Marriage sounds wonderful; the companionship, a person to watch Indian Matchmaking and feel bad for other people with, a person who is your in-group to judge, bully or exclude someone else. Ah! Just the option! But I don’t want to get married.
Getting married for women, TO ME, seems like entering an enterprise that is designed to benefit men. Imagine going to a party as a +1 to your friend and meeting a group of strangers (who know each other since they wore diapers). Now imagine playing a game that they invented in college based on their personalities and internal jokes. You are an outsider, by the virtue of not having seen them in puberty, by default, no matter how hard they try to include you, no matter how much of a people’s person you are. Women are the ‘+1’s going to the husband’s friend’s party in an Indian marriage.
After 30 years, I still see my mother and kaki being seen as ‘outsiders’ in a family get-together. As a psychologist, I understand that people who have not as much in common as the majority are out-group. The stories from their precious childhood do not include her. The traditions which one mold oneself around, hardly change to accommodate her. Inclusion, real inclusion, is unrealistic.
Luckily, and hopefully, you and your partner are playing on the same team.
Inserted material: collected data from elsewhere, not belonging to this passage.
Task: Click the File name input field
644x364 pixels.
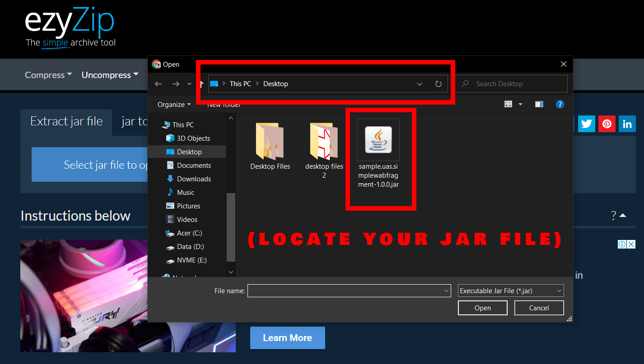Action: coord(348,290)
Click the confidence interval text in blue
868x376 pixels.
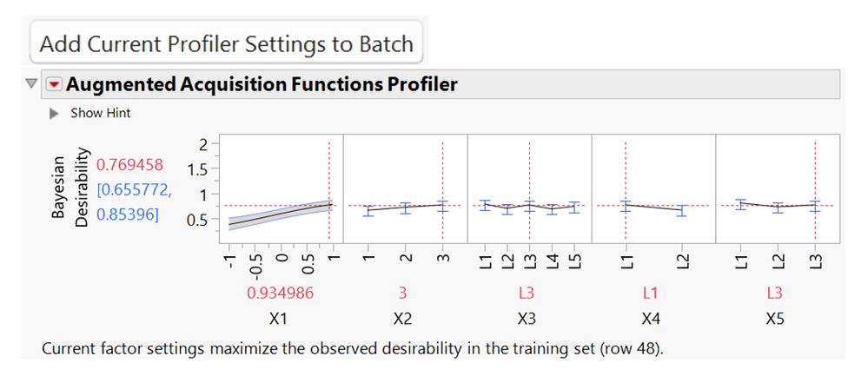(128, 201)
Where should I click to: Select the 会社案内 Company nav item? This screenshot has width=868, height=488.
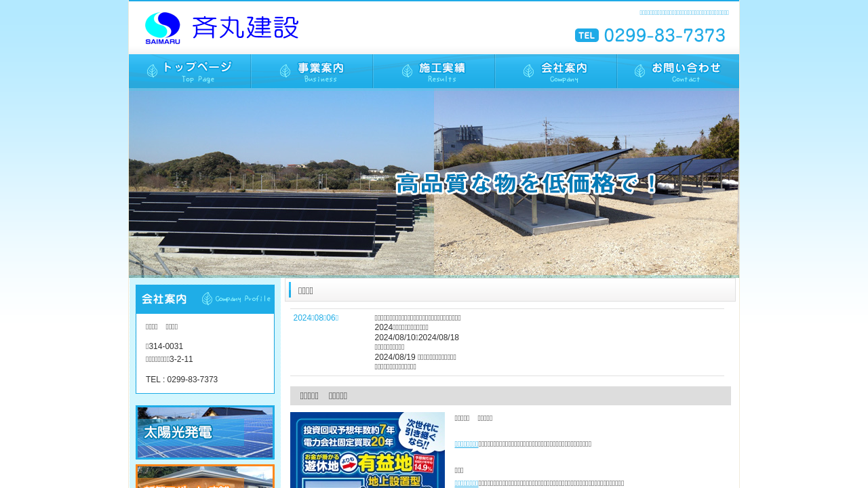[x=556, y=71]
Which makes it better, and still, only as attractive as the prospect of being a religious minority shifting to Modi’s India. You will have to protest a lot to live your best life. And spend an inordinate amount of time behind bars.
Imagine how my life will changes. I will “visit” my parents, “too often” “too long”. An innocent act of continuing my Diwali traditions of 29 years will be an anomaly, an act worthy of defending, a “feminist protest”. The surname, the motifs I am to carry as a married woman, the politics of what I wear, I shall not get into. None of this will change for my partner. We entered this game as equals, but that has changed now. I cannot trust myself to not become resentful of my partner for having the advantages that are denied me.
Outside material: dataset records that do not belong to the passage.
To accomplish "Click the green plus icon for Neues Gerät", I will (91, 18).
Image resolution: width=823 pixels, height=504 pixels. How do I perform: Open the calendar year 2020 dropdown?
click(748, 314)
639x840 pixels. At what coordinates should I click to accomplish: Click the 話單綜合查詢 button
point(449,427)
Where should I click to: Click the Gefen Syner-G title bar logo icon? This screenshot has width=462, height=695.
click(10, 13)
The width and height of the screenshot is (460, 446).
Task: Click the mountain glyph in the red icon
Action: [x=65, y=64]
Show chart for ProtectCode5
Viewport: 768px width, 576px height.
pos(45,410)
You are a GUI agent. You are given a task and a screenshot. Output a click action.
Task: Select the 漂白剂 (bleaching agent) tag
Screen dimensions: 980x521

In subtler, day-to-day unavoidable power struggles between me and my in-laws (similar to the ones between me and my family), my partner will become a moderator. To moderate issues between ‘a woman who is an out-group in HIS family’ against a person who has raised him for double the amount of time he has known me. This is an unfair position to put him in. But for my partner to take himself out of the equation will mean being left alone in an unknown territory, 1 vs. all, on the opposing team’s homeground, of all places! You wouldn’t let your team play that way!
Any change in the man’s behavior, any defense provided me to beat the structural disadvantage, will be viewed in a bad light: joru ka ghulam, henpecked. And because the man changed after marrying me, by the 2nd law of thermodynamics, the beloved son, the chirag of the family changed for the worse because of me. I don’t want those sorts of charges on my criminal records. I pride myself on being a pragmatist, on managing non-destructive conflict resolution. But imagine the complications of doing this as the ‘outsider with vested interested’. How will this not affect my relationship with my partner? A tender love, relied on and nurtured, suddenly in the Hunger Games arena.
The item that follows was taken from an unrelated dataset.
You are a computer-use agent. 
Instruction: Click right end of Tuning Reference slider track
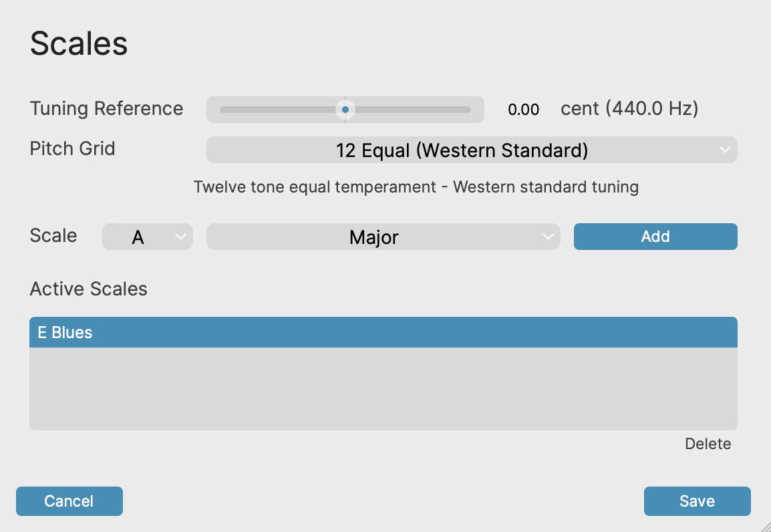tap(469, 110)
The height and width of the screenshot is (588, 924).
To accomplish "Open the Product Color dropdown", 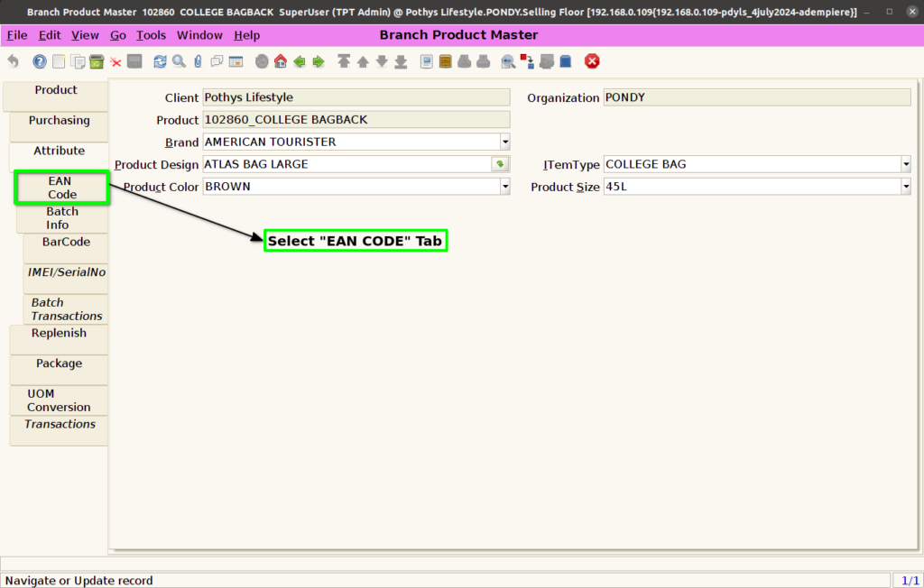I will tap(505, 187).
I am aware of all the positive sides too. I promise I see it. If I didn’t Bollywood would gauge my eyes out and make them see it. But I need people to know this side too. To men, who may not see this from their place of privilege, notice it. And for women, in these positions, you are not alone. It has taken me 27 years and ALL of my money and energy to get here, in a place of relative peace. I’ll understand if I try to protect it.